Dataset items:
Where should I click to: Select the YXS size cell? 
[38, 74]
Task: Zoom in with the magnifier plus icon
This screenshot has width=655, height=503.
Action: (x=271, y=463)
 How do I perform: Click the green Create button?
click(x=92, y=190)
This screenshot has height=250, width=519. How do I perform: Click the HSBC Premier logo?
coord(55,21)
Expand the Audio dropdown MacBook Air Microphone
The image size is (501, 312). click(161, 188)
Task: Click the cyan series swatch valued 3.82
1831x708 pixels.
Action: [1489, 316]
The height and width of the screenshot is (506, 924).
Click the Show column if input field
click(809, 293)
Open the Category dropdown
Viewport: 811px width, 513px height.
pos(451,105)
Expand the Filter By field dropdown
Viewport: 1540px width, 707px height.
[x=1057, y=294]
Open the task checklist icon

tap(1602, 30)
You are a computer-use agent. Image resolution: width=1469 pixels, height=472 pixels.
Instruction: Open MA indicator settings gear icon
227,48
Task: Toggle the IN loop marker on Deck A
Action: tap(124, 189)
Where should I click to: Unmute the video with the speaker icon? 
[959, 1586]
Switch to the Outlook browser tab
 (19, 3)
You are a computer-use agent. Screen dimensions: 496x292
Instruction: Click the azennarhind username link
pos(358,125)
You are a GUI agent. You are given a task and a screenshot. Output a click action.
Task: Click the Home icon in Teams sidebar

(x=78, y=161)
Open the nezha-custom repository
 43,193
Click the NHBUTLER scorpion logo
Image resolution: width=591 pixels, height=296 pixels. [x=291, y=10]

OBJECTIVE. Could you copy out the entries above, unchanged, from the line containing "This screenshot has height=250, width=519." through the line containing "tap(1602, 30)"?

OUTPUT BELOW.
This screenshot has height=250, width=519. How do I perform: Click the HSBC Premier logo?
coord(55,21)
Expand the Audio dropdown MacBook Air Microphone
The image size is (501, 312). click(161, 188)
Task: Click the cyan series swatch valued 3.82
1831x708 pixels.
Action: [1489, 316]
The height and width of the screenshot is (506, 924).
Click the Show column if input field
click(809, 293)
Open the Category dropdown
Viewport: 811px width, 513px height.
pos(451,105)
Expand the Filter By field dropdown
Viewport: 1540px width, 707px height.
[x=1057, y=294]
Open the task checklist icon

tap(1602, 30)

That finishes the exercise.